*Task requirements*: Condense the paragraph of the gardening post that begins "I finally cracked open" into a short list that keeps its main facts.

*Source*:
That was about 3 weeks ago, and I'm still waiting.  In fact, I've reverted to childhood, and am having a hard (and not so successful) time not digging the crowns up to see if anything is happening.  The only sort of progress that seems to be occurring, and it might be a delusion on my part, is that the crowns are closer to the surface of the dirt than I remember planting them.
Short of standing outside the box yelling either encouragement or aspersions at the plants, the only thing I can think of to do is to take the excess dirt out and put it on a tarp in the corner for a while.  That, or just bury the stupid things now and let them figure it out, or not.  After all, we don't even get to harvest from these plants at all until next spring, so they have some time to get their affairs in order.
On the weather front, I hesitate to admit publicly that it's really beautiful right now - statements like that tend to invoke blizzards around here in spring.  The trees are leafing out and flowering a bit, and the skies are clear and the spring shade of blue, and I've been able to skip bringing a coat to work for a few days this week.  And the peas are sprouting - although I think I have something eating a few of the seeds (do squirrels react badly to pea inoculant?) along with more lettuce and more of the brussels sprouts. 
I finally cracked open the boxes with my new tomato supports this past weekend.  They're as tall as I am and very sturdy.  Of course, putting them into half-barrels is going to make the tops at fingertip level, I think, but they are fairly thin, so we should be easily able to handle 2 plants per barrel.  While I was puttering with them, I also set up the wall-o-waters in the tomato barrels; I'll give them a couple of weeks to warm things up and we should be able to get tomato seedlings in by the end of the month.

[Target pointing data]
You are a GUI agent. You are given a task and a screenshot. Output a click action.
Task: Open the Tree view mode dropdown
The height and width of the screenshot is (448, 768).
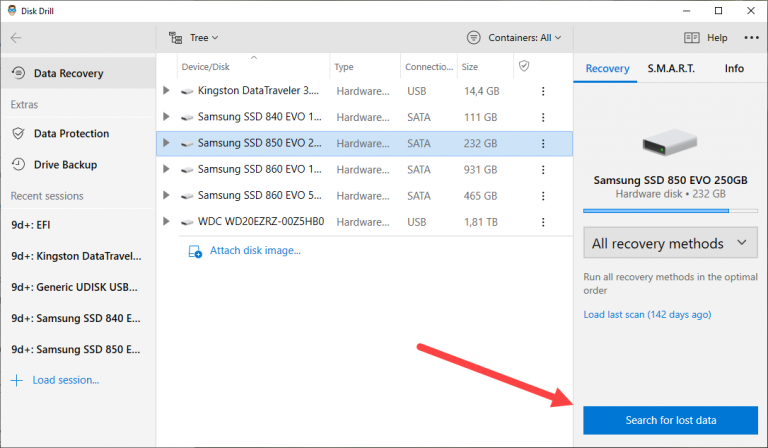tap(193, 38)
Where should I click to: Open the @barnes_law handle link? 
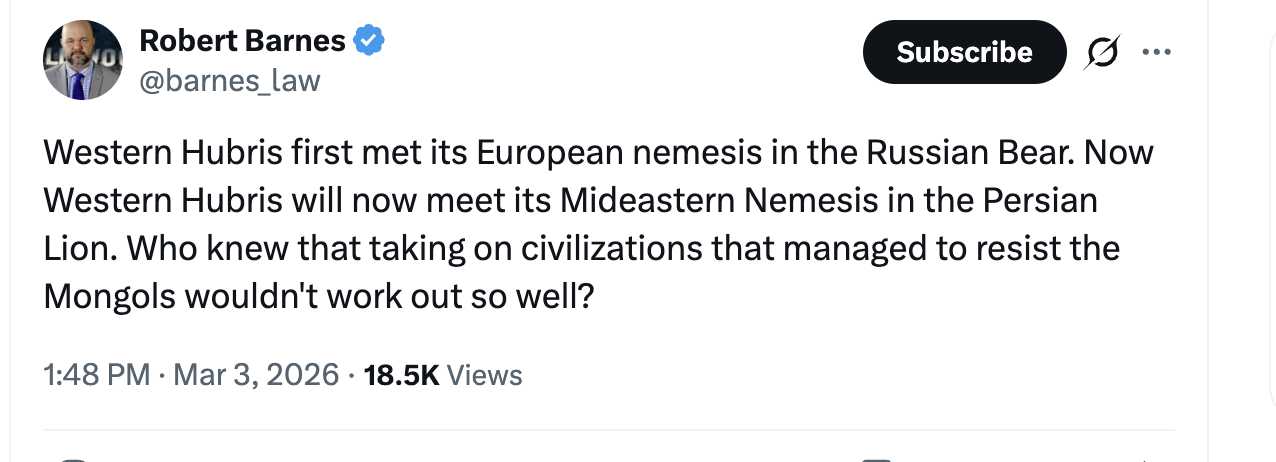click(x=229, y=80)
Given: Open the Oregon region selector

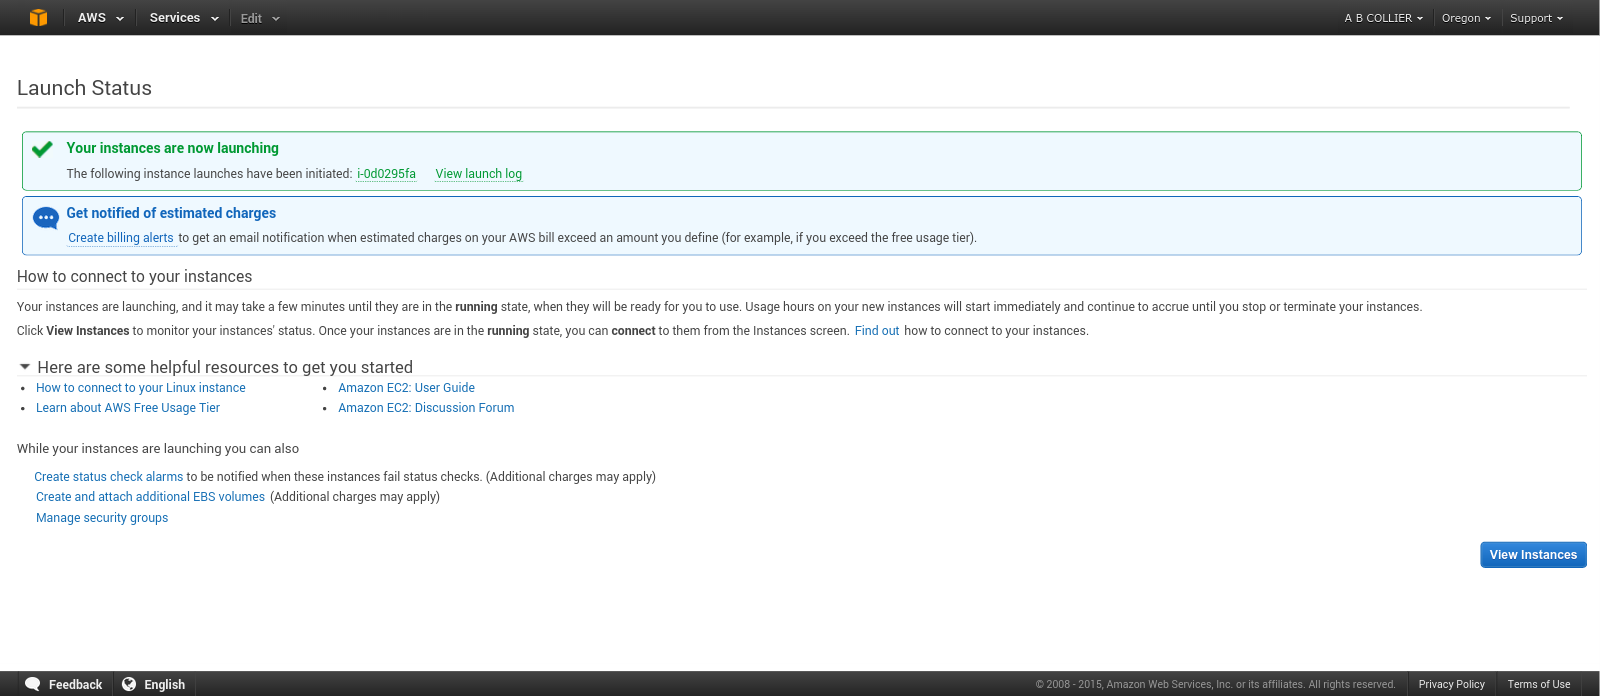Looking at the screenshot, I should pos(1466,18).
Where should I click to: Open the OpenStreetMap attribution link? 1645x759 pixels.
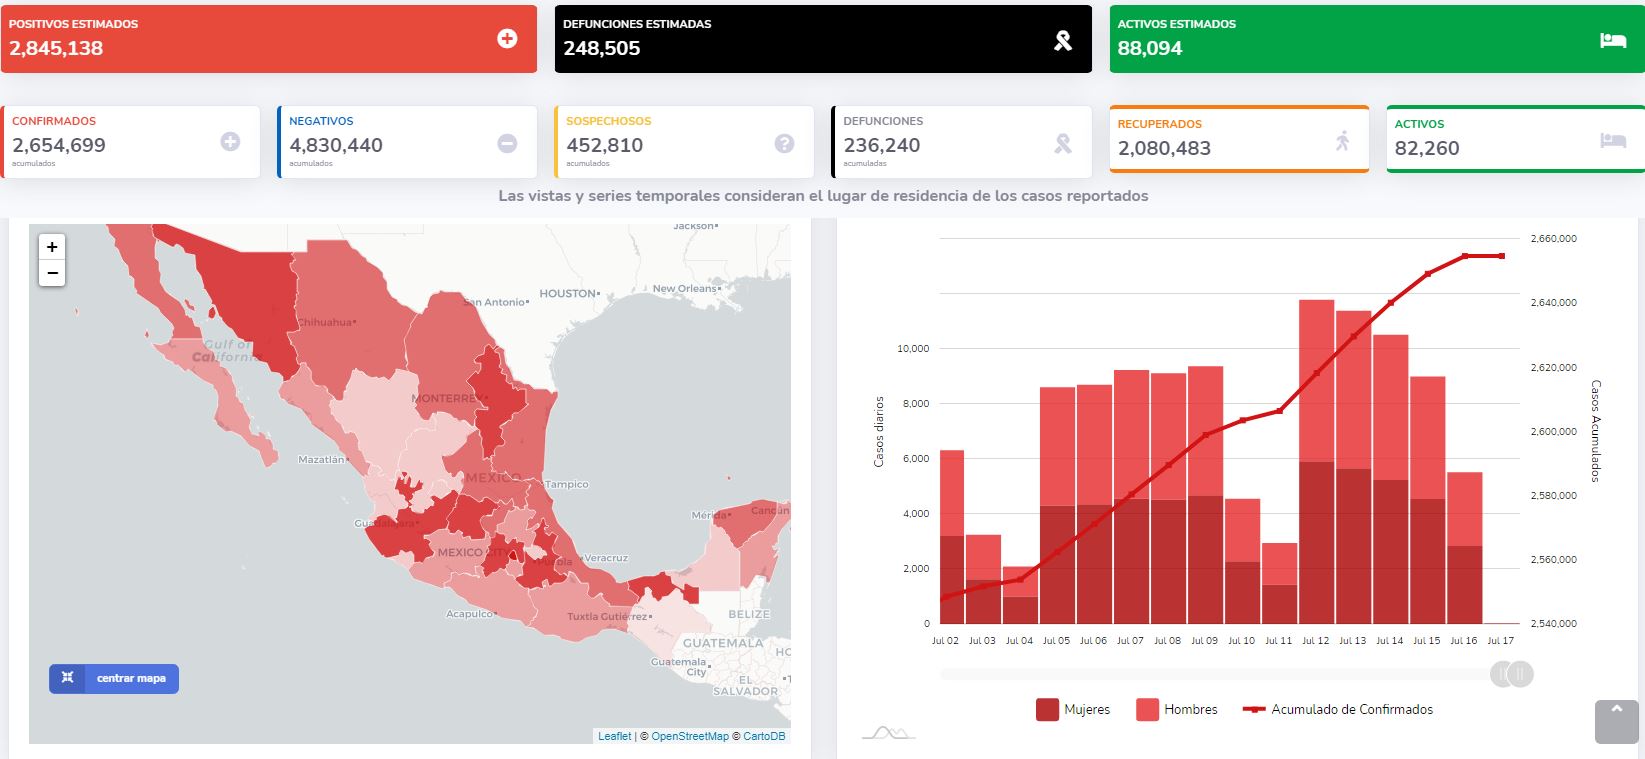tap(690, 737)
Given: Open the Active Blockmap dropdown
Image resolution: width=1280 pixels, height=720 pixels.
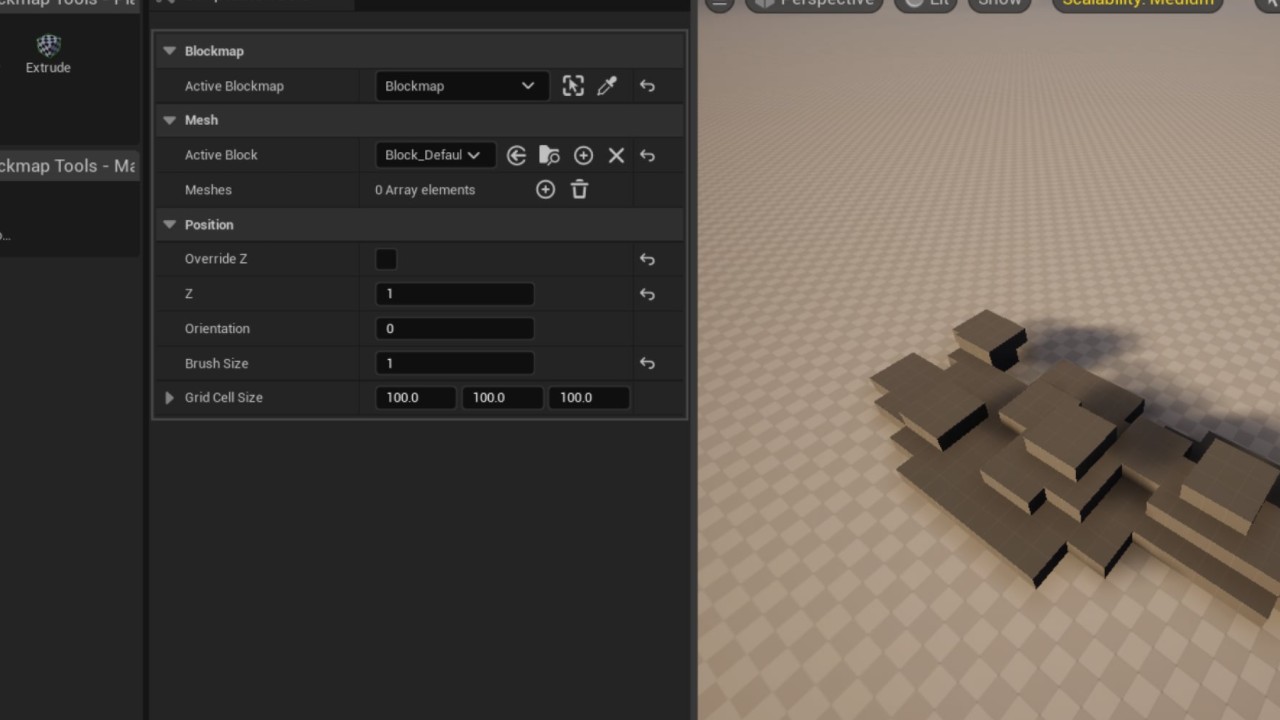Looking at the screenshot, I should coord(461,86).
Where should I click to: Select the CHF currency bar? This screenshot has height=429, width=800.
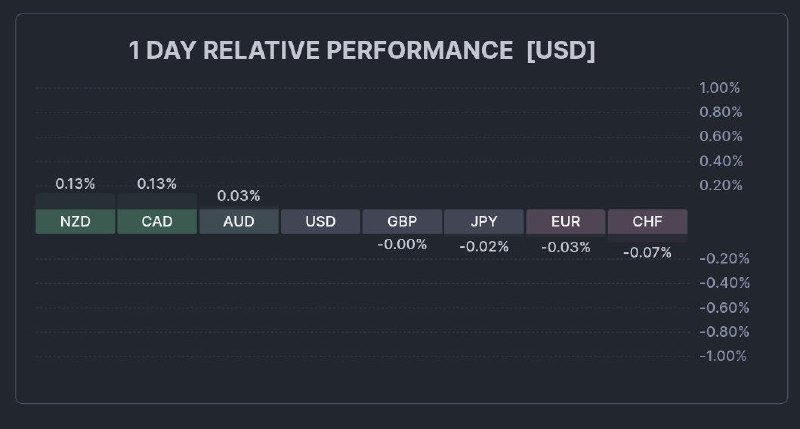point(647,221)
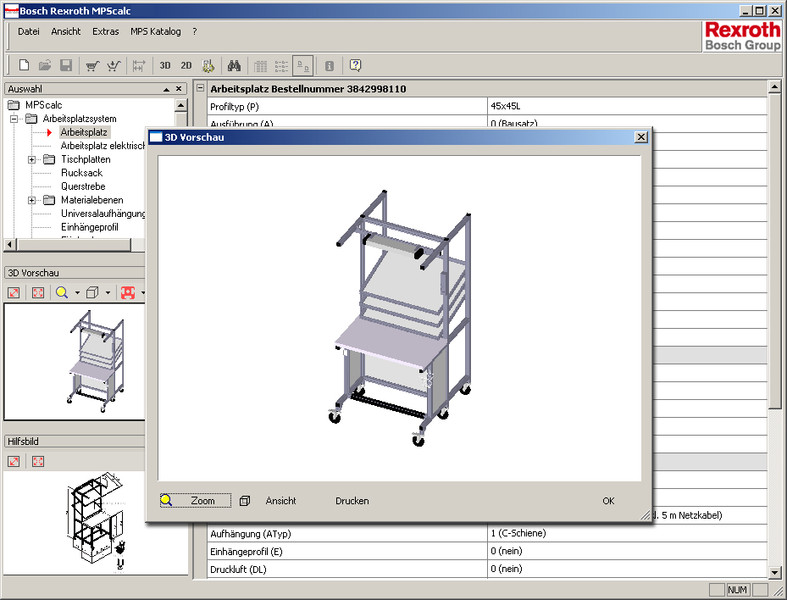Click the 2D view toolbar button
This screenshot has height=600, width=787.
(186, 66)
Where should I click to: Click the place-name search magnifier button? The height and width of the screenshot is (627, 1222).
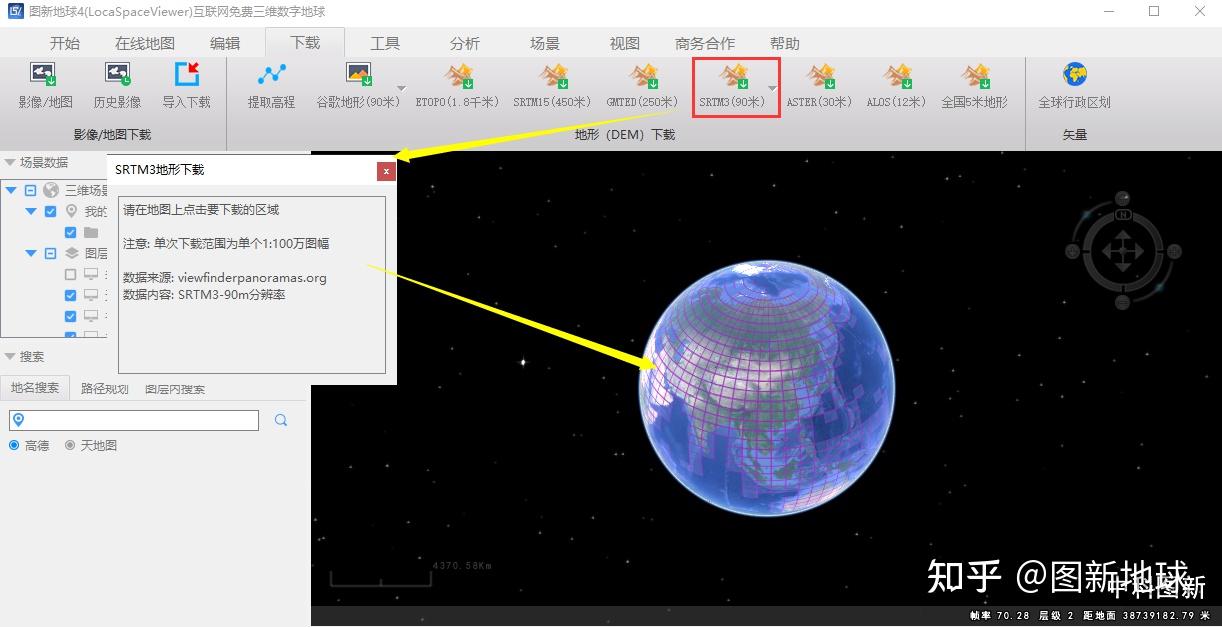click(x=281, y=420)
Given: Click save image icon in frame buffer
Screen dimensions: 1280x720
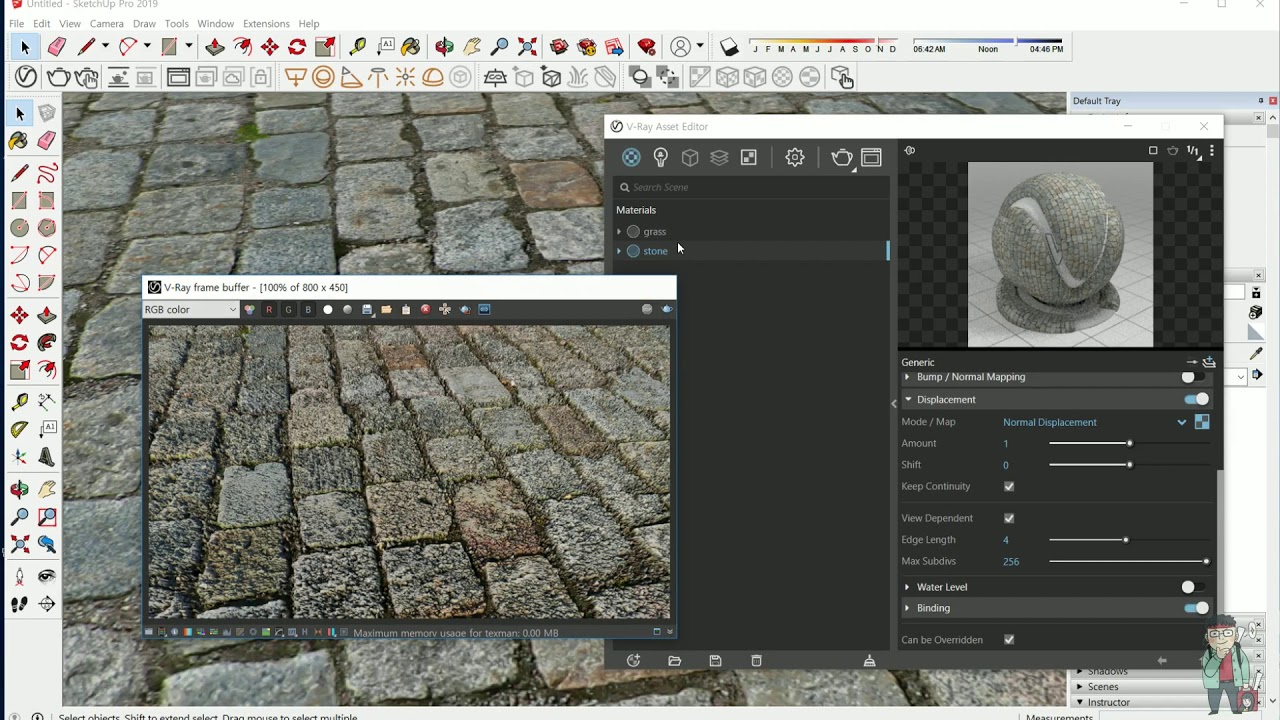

*The reply*:
- The new tomato supports were unboxed this past weekend.
- They are as tall as the writer and very sturdy.
- In half-barrels, their tops will probably reach fingertip level.
- Because they are fairly thin, two plants per barrel should be easy to manage.
- Wall-o-waters were also set up in the tomato barrels to warm them for a couple of weeks.
- Tomato seedlings should go in by the end of the month.